I pity watching these anorexic young women in fashion tv channels walking up the runway with the "hungry look". They looked like empty soda bottles rolling out of a conveyor belt. So zombie like! And whoever say these girls looked georgeous and healthy has a twisted idea of the word "beautiful". What a shame.

Sid Brechin said...

I was once out shopping with my first wife and another couple. They were looking at dresses we not far away were being a couple typical male perverts looking at the maniquins in lingere. His wife asked the dreaded question that ensures the French Foregin legion is never short of recruits "Honey, does this dress make me look fat?" He came up with the only answer I have ever known to end that conversation. Being very careful not to look in her direction at all he said and this is an exact quote "Darling you don't need a special dress for that".

btw she had a figure movie stars could be jealous of at the time she taught belly dance for a living and if anything could have added a couple of pounds. I guess it was his way of saying "I am not having this conversation"

I'm going to scroll up to look at the other questions. I have heard of some good comebacks. I usually heard of them after asking the husband how he got the shiner (very black eye)

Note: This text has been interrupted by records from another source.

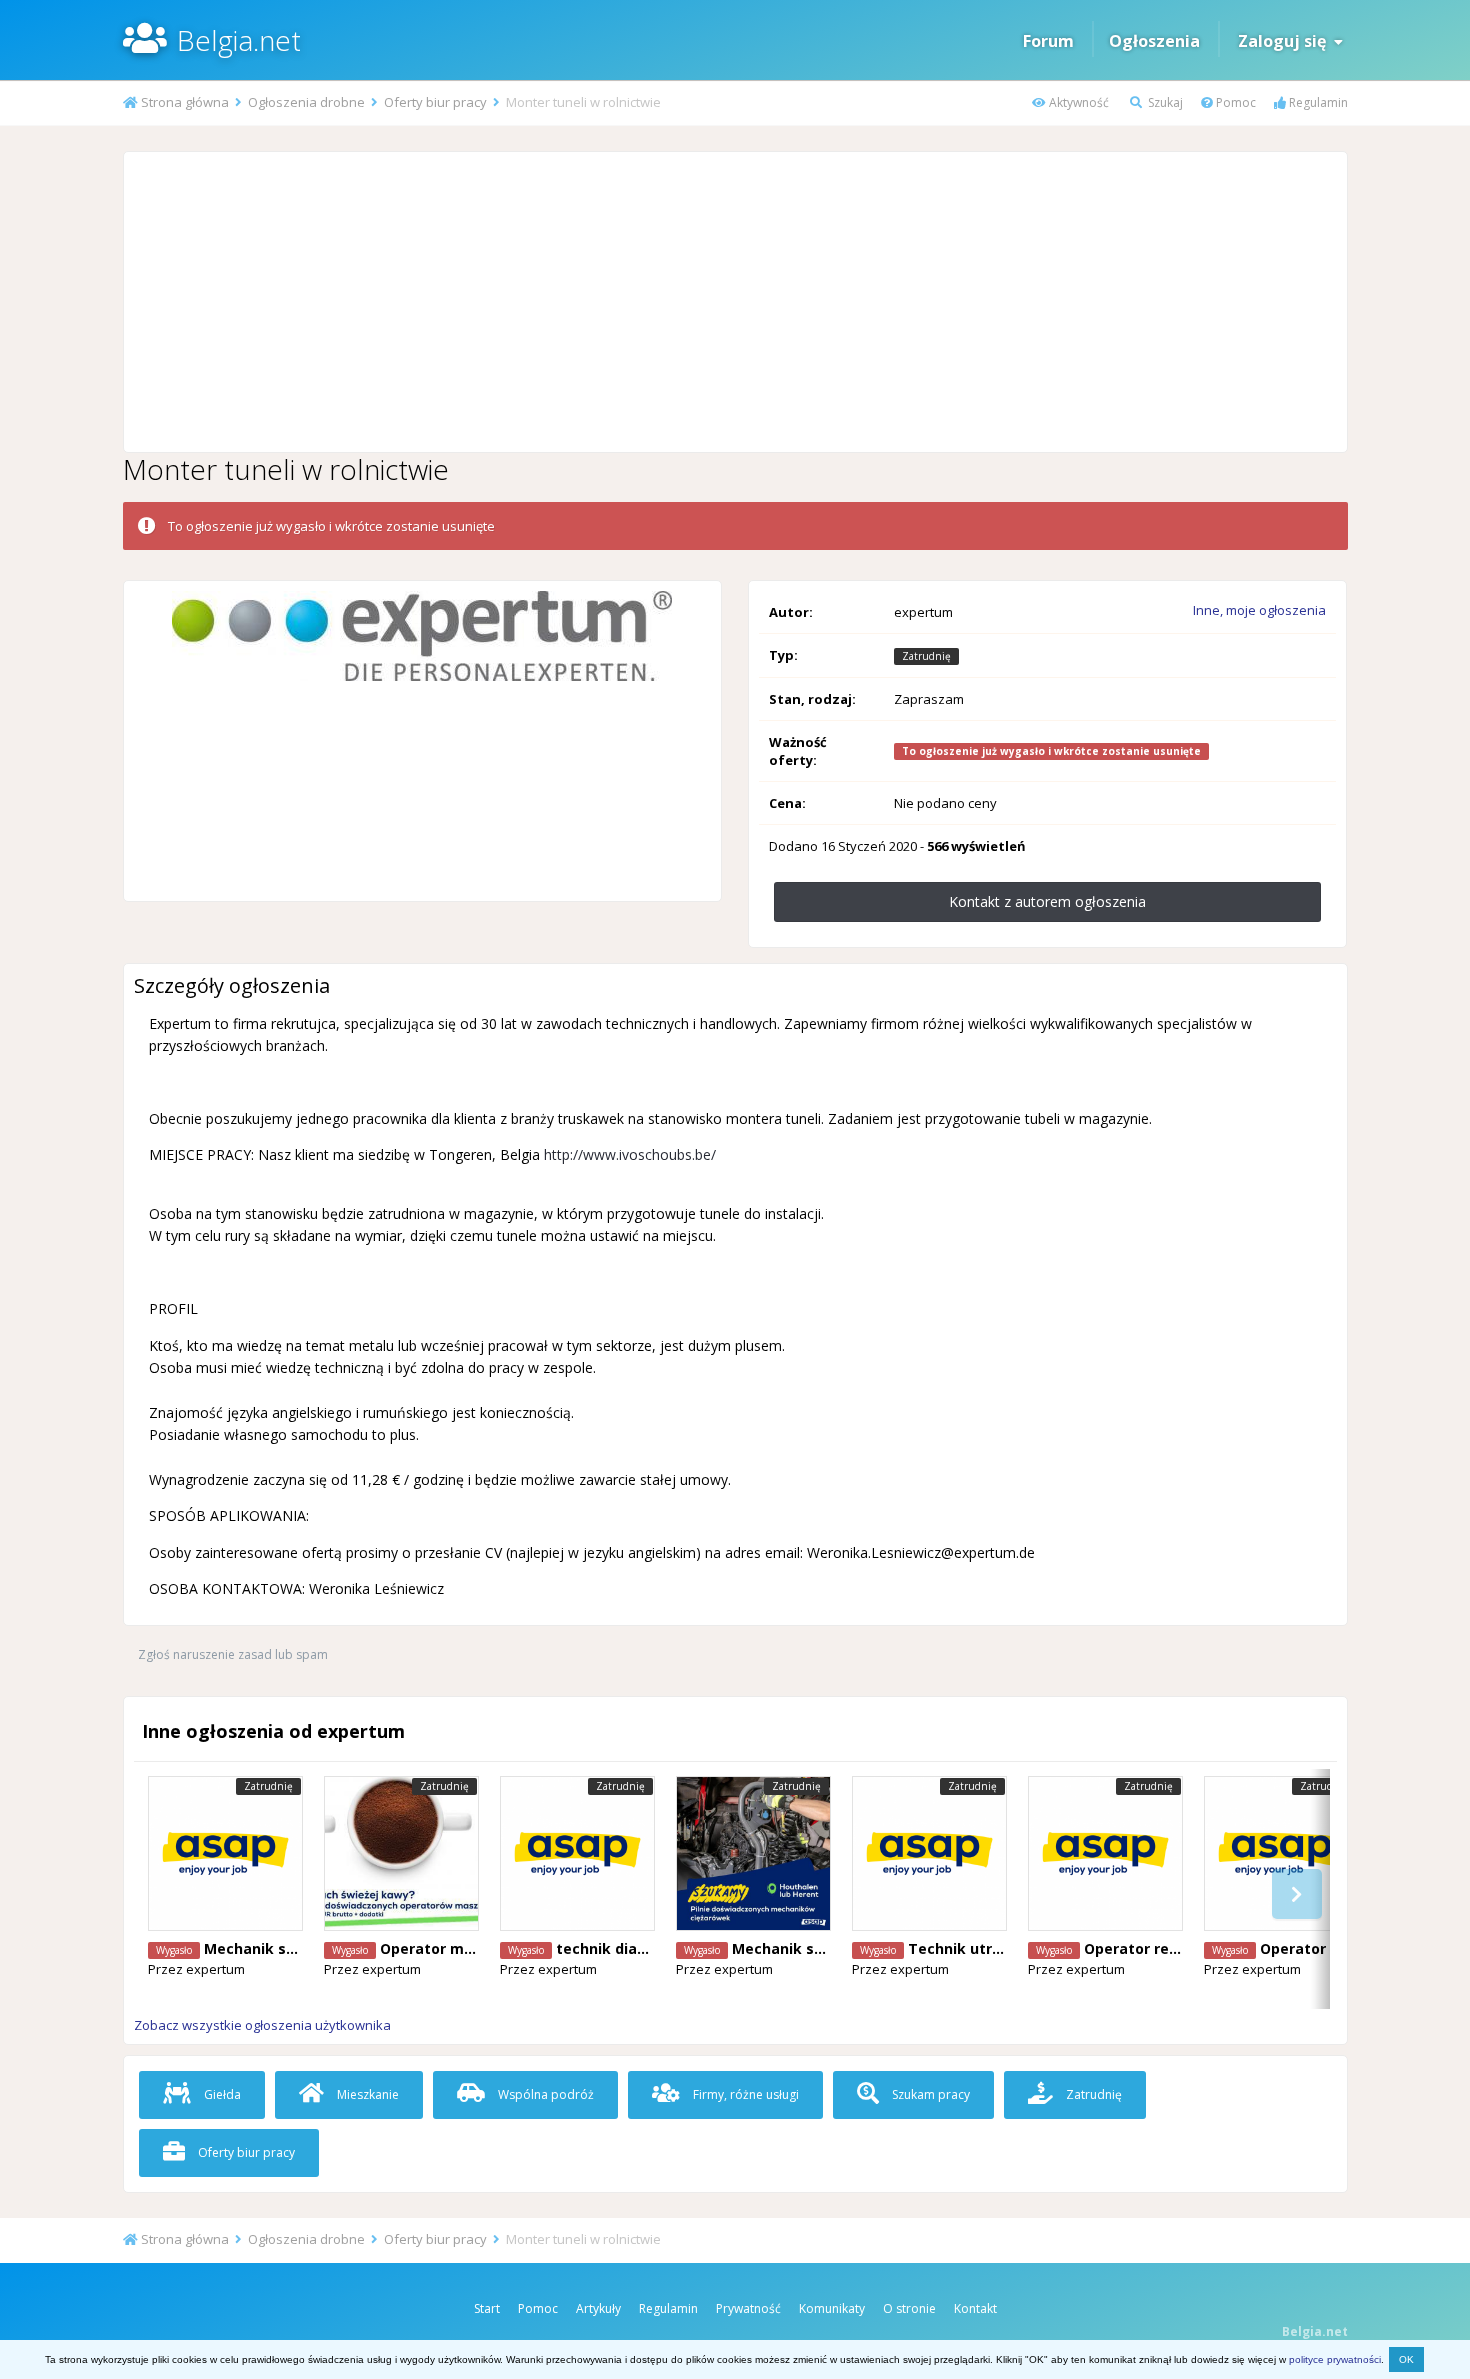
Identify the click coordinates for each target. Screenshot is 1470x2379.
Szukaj (1164, 102)
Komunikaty (832, 2308)
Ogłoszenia (1154, 41)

What happened at the stag. Usually he was too drunk to remember. I have heard of some wild ones but haven't had the dishonor to be at one of those. My best stag story. It is a tradition here to put a ball and chain around the groom to be's ankle. Normally they are plastic but on occasion someone has one from a horse farm that it real. One stag (the moron had it the day before the wedding, you do not do that) they waited for him to pass out threw him into the back of a pickup and were on the way to have killer tattooed on his butt at a prearragnged tattoo parlor. They were driving too fast rounded a curve heard the ball they had forgot to remove roll followed by a scream. They had to make a detour to hospital. The next day the groom got married. Broken nose two black eyes and both front teeth cracked. Only reason I know the story was I wore the same ball and chain at mine. ( I cheated, kept pretending I needed the bathroom dumped out most of my beer added water. Stayed sober all night. )

Which dress looks better is easy to answer. "I'd rather have you naked darling"

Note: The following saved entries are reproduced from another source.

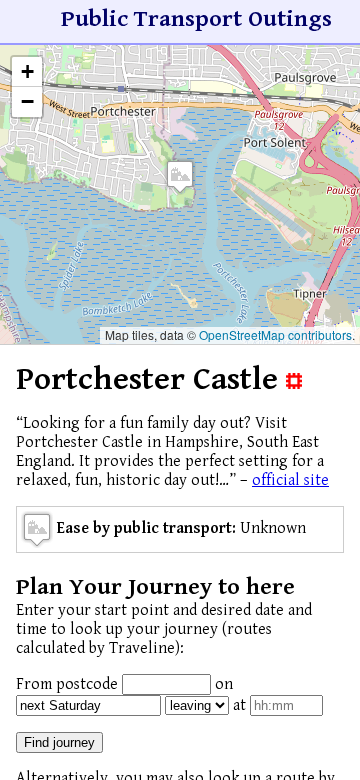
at (239, 705)
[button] (180, 176)
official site (290, 480)
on (224, 684)
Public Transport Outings (196, 19)
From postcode (67, 684)
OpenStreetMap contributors (275, 334)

If I die: "Have someone make the funeral arragngements I would be too distraught how can you ask me something so horrible" of course he may get away with suggesting he start a scholarship in your name where beauty and brains were required to apply.

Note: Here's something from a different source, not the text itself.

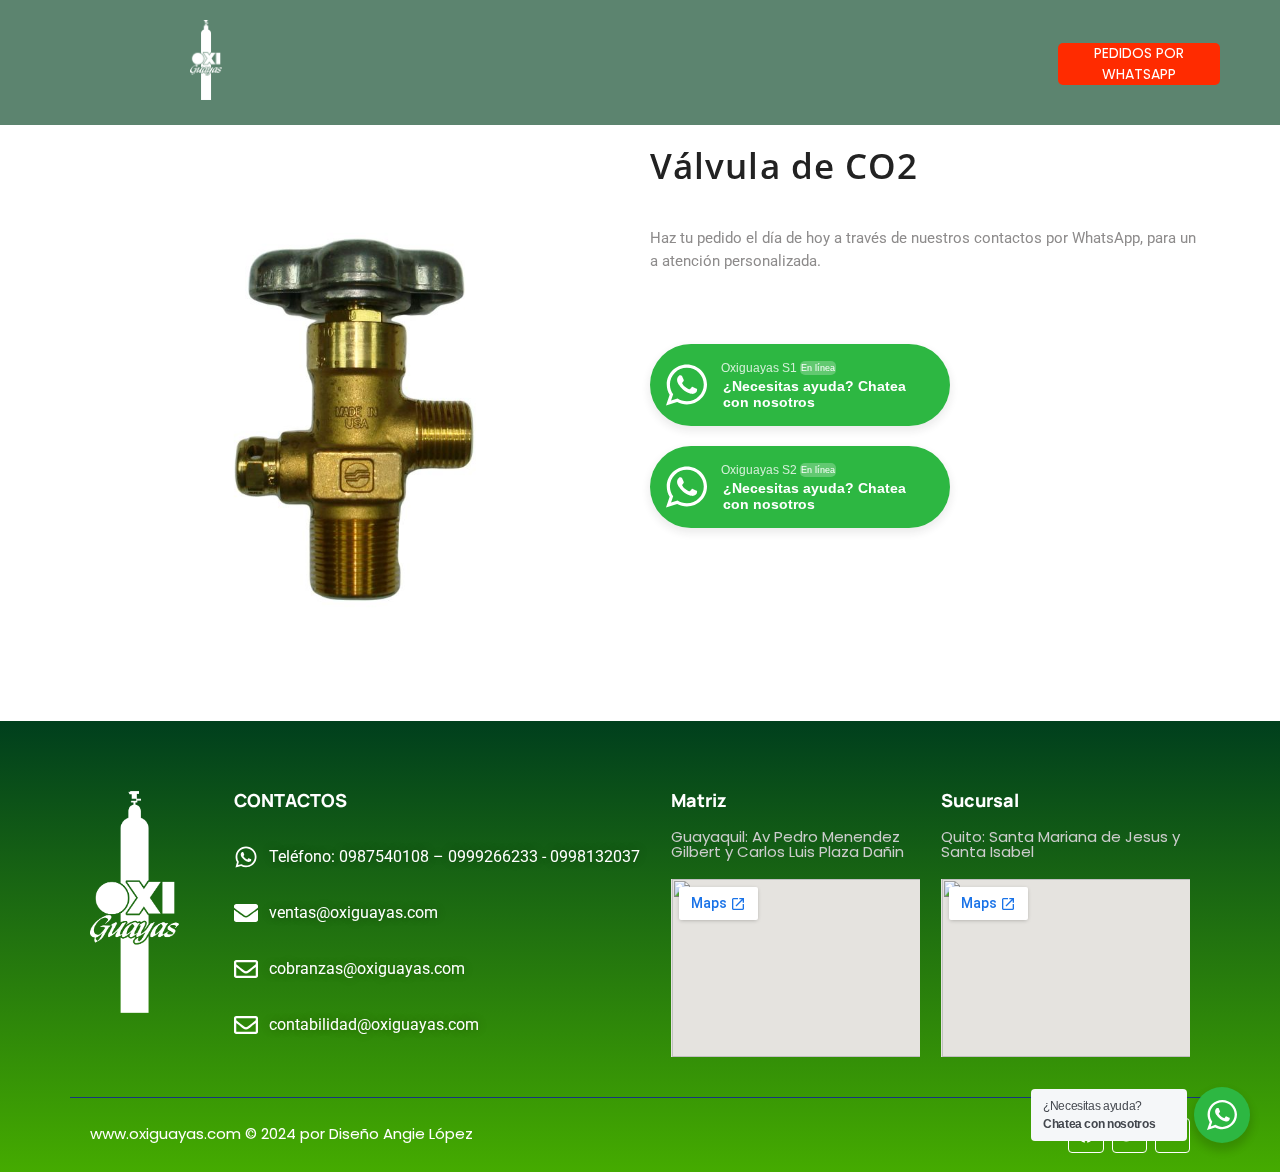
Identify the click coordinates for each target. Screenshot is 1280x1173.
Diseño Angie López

However to all I have a problem, in 2 days I will be over the acceptance age for the Foregin legion.

Odette Bautista Mikolai said...

phew! i heaved a sigh of relief. now i am pretty certain that despite my bulging belly, i still am ok... thanks, guys!

Anonymous said...

I maintain my shape in an acceptable level all the time 4-6 sizes , my belly is under control but my ex had been telling me for the last year of our marriage that I am fat and my belly is bulging then I found out that he has a size one tall keep up. It's a matter of mens preference isn't it? At my age I would say that I keep up my appearance and shape well and anything else is beyond my control.